Glasgow wants Government help to inject new blood into teaching "to refresh the profession". City leaders believe vigorous, young staff would be more likely enthusiasts for its planned assault on underachievement.
The Secretary of State is to be approached for funding but it is a race against time. The council wants early retirements to take effect by August 31 when the teachers' superannuation rules change. Authorities will thereafter have to fund not only the enhancement in both the pension and the lump sum but also part of the basic pension and lump sum.
The full council has approved a "new blood for old" proposal from education officials which could benefit up to 100 staff over the age of 50. They would qualify for maximum pension enhancement of five years at a one-off cost this year of Pounds 479,700. Annual pension costs add Pounds 159,900 to the bill although this would be offset initially by hiring replacement teachers on lower salaries.
Glasgow's move is partly motivated by growing alarm, common to all councils, at the ageing profile of the profession. Officials have warned: "A serious difficulty will emerge in 10-15 years' time as the bulk of teachers reach the age of retirement, resulting possibly in a critical shortage within the city."
School closures and falling rolls have not eased the problem since surplus staff have first call on vacancies. Many younger teachers have had to put up with an endless series of temporary contracts. The 1994 national school census showed that one in 10 teachers were on full-time or part-time temporary contracts. Of the 5,615 teachers involved, 80 per cent were women.
Glasgow says a trawl of staff to seek candidates for voluntary severance earlier this year produced 400 enquiries. This was well in excess of the reduction in posts required by savings targets but the 272 teachers released by March 31 were replaced by redeployed staff.

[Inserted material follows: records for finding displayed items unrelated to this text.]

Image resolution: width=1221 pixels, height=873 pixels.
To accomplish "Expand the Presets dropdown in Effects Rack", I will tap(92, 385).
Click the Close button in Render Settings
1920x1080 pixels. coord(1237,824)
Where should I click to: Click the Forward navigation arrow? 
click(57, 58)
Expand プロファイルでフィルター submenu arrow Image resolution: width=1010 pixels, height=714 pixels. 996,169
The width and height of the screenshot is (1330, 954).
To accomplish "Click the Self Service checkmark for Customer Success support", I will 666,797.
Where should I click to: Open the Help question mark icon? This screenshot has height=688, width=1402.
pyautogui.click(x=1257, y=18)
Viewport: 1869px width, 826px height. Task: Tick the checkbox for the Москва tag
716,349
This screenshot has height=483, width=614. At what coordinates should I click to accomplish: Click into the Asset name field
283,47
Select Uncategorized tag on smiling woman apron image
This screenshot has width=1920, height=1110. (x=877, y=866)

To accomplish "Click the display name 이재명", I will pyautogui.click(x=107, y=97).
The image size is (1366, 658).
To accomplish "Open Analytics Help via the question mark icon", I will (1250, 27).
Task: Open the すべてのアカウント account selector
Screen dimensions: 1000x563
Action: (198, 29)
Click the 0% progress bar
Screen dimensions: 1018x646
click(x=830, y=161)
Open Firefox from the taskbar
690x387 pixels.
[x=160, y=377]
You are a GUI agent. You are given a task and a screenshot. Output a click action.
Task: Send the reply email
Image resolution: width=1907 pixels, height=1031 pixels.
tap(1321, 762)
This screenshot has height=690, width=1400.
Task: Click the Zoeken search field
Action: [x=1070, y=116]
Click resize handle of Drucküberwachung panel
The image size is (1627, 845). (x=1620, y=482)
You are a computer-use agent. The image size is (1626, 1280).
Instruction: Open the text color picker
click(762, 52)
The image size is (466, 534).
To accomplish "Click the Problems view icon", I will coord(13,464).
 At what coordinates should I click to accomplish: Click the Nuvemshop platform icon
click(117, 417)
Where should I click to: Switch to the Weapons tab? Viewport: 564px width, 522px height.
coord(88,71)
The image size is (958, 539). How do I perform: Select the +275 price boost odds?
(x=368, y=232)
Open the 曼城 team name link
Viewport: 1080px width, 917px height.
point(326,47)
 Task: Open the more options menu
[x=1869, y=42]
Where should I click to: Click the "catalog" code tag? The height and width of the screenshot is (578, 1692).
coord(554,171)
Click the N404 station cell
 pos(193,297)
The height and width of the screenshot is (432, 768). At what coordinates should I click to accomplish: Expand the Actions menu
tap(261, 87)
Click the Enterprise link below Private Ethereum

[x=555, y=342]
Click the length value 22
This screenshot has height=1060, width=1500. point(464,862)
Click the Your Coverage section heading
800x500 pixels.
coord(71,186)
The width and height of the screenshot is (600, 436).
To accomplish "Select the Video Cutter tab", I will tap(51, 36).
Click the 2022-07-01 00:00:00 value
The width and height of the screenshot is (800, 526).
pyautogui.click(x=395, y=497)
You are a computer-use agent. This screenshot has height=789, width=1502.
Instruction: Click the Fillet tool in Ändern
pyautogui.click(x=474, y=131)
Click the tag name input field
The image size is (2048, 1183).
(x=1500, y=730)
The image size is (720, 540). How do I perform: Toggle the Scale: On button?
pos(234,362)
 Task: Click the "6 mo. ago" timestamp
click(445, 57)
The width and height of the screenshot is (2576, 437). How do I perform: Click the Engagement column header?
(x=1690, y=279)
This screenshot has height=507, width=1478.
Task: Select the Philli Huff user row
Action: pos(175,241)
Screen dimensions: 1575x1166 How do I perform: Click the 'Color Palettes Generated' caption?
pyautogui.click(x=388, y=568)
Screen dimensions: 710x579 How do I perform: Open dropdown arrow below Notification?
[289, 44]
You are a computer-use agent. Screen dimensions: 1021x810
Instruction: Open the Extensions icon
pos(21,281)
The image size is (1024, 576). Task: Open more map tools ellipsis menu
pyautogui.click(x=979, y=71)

The city wants the over-50 volunteers to come from the ranks of unpromoted teachers, assistant principal and principal teachers in secondary schools, assistant heads in all sectors and primary deputes. This would help those who have found it difficult to cope with the pace of curricular change, create job security for younger staff and allow the council to ensure there was a managed exit.
There is a precedent in an Pounds 11 million "new blood for old" scheme introduced by the Scottish Higher Education Funding Council in 1994 to ease out ageing lecturers and hire younger replacements.
The most recent Scottish Office figures, for September 1994, showed the average age of primary and secondary teachers was 42.